- _EXERCISE DESCRIPTION_: Please reproduce the rows below word for word, everything from the line containing "Given: Expand the All" down to the line containing "Action: [x=170, y=153]", with both of those lines included.

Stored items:
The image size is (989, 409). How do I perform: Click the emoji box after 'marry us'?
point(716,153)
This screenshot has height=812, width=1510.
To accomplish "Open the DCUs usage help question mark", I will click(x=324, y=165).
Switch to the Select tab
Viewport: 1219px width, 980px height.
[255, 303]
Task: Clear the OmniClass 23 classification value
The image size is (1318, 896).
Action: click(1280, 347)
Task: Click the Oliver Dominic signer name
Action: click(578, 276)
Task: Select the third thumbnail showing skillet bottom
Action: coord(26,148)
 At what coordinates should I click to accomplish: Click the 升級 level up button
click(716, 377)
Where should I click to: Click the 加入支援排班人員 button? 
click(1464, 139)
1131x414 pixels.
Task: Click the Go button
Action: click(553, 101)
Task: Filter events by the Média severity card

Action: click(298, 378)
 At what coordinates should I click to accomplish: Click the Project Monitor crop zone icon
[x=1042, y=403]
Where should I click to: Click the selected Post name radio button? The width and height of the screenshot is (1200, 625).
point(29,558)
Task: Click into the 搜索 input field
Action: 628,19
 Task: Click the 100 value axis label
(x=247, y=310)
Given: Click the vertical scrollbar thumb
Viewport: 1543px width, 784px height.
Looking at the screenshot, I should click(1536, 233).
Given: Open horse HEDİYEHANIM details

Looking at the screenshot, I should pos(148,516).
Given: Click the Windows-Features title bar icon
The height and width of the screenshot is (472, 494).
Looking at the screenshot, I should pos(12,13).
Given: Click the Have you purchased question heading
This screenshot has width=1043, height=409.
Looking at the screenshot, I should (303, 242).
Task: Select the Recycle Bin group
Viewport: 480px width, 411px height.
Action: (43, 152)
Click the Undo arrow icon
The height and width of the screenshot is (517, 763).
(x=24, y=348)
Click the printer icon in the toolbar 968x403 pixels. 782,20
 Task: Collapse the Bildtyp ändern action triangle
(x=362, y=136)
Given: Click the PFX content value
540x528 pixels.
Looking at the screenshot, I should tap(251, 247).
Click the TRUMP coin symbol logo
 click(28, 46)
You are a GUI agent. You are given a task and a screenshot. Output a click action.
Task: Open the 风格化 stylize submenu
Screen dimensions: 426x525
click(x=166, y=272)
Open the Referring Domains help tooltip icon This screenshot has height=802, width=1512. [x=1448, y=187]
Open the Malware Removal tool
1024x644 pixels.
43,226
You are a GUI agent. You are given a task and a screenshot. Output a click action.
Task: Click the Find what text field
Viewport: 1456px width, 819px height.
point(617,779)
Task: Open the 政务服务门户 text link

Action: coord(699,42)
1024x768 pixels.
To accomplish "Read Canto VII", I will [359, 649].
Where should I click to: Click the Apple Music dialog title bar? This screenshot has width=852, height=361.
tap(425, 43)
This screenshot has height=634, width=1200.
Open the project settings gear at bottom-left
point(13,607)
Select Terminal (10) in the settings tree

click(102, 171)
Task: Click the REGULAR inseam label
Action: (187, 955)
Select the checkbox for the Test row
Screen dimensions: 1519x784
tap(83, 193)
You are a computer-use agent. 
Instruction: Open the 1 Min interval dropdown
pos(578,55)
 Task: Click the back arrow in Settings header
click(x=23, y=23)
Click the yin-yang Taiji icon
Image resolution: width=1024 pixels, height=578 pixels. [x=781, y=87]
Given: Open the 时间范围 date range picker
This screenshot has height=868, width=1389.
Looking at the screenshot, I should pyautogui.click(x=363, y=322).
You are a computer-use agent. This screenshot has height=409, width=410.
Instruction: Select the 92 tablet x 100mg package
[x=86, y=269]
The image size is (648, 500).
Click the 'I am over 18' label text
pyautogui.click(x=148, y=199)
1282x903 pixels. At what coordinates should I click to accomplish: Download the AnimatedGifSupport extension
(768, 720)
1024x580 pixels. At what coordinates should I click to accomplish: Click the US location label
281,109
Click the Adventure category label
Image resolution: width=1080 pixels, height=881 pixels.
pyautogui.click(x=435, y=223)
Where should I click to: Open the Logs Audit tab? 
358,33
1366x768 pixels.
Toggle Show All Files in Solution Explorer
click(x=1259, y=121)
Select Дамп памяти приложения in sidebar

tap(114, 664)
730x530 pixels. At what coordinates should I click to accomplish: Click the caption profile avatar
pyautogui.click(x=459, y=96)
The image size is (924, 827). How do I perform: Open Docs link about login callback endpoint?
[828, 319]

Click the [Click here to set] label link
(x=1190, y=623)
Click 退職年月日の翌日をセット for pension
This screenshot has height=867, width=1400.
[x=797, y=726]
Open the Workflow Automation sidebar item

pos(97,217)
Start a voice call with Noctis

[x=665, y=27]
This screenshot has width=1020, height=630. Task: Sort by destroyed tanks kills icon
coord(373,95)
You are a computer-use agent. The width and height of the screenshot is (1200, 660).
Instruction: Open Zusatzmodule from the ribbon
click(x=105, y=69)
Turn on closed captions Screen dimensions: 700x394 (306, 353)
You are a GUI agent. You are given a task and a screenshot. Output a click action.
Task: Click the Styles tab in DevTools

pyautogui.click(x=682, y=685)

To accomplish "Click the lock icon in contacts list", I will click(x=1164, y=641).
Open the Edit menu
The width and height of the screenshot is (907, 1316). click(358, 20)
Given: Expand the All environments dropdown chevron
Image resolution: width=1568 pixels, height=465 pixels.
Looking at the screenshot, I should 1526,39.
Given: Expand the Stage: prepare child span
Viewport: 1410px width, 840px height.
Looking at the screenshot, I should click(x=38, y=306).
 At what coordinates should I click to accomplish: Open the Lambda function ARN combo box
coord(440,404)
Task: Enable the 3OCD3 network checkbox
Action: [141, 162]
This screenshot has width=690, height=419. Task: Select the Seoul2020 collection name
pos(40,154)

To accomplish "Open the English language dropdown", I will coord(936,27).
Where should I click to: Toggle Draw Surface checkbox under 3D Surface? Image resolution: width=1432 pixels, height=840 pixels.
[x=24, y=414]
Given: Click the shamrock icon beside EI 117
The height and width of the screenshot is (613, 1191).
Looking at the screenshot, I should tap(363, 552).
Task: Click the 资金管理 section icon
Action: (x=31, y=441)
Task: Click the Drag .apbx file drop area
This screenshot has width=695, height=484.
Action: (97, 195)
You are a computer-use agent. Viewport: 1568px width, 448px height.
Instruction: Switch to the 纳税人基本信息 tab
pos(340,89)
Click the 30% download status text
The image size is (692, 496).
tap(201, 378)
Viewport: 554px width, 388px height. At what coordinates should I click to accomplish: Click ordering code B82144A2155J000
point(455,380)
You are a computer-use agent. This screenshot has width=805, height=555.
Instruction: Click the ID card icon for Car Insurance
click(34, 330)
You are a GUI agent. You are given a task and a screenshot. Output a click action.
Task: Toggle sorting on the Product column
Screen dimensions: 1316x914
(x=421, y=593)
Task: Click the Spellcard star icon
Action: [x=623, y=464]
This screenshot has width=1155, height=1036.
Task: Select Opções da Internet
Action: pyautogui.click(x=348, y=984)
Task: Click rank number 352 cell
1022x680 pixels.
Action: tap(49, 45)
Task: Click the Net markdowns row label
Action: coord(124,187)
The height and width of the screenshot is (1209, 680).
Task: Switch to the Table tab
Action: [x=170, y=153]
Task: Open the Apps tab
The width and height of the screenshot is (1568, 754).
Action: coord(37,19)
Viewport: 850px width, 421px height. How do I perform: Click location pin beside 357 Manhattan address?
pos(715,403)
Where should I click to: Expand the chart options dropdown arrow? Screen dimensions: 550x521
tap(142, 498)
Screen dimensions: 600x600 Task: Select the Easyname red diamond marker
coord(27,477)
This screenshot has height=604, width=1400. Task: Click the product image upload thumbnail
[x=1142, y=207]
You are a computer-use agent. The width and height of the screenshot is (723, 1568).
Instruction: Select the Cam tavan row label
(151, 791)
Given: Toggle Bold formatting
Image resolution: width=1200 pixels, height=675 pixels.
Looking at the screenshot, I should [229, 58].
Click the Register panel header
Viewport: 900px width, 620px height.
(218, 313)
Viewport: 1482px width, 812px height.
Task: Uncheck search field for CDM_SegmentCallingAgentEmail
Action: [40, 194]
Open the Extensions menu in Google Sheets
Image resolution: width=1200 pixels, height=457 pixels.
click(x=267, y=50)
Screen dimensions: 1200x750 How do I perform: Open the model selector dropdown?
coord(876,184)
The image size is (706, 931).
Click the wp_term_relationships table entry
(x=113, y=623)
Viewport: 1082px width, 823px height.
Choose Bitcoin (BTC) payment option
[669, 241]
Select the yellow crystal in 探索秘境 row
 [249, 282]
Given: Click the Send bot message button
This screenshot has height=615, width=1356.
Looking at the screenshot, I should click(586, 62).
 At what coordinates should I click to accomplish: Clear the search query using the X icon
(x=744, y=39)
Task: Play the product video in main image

- _RESULT_:
Given: Expand the All environments dropdown chevron
Image resolution: width=1568 pixels, height=465 pixels.
Looking at the screenshot, I should 1526,39.
Given: Expand the Stage: prepare child span
Viewport: 1410px width, 840px height.
Looking at the screenshot, I should click(x=38, y=306).
 At what coordinates should I click to accomplish: Open the Lambda function ARN combo box
coord(440,404)
Task: Enable the 3OCD3 network checkbox
Action: [141, 162]
This screenshot has width=690, height=419. Task: Select the Seoul2020 collection name
pos(40,154)

To accomplish "Open the English language dropdown", I will coord(936,27).
Where should I click to: Toggle Draw Surface checkbox under 3D Surface? Image resolution: width=1432 pixels, height=840 pixels.
[x=24, y=414]
Given: Click the shamrock icon beside EI 117
The height and width of the screenshot is (613, 1191).
Looking at the screenshot, I should tap(363, 552).
Task: Click the 资金管理 section icon
Action: (x=31, y=441)
Task: Click the Drag .apbx file drop area
This screenshot has width=695, height=484.
Action: (97, 195)
You are a computer-use agent. Viewport: 1568px width, 448px height.
Instruction: Switch to the 纳税人基本信息 tab
pos(340,89)
Click the 30% download status text
The image size is (692, 496).
tap(201, 378)
Viewport: 554px width, 388px height. At what coordinates should I click to accomplish: Click ordering code B82144A2155J000
point(455,380)
You are a computer-use agent. This screenshot has width=805, height=555.
Instruction: Click the ID card icon for Car Insurance
click(34, 330)
You are a GUI agent. You are given a task and a screenshot. Output a click action.
Task: Toggle sorting on the Product column
Screen dimensions: 1316x914
(x=421, y=593)
Task: Click the Spellcard star icon
Action: [x=623, y=464]
This screenshot has width=1155, height=1036.
Task: Select Opções da Internet
Action: pyautogui.click(x=348, y=984)
Task: Click rank number 352 cell
1022x680 pixels.
Action: tap(49, 45)
Task: Click the Net markdowns row label
Action: coord(124,187)
The height and width of the screenshot is (1209, 680).
Task: Switch to the Table tab
Action: [x=170, y=153]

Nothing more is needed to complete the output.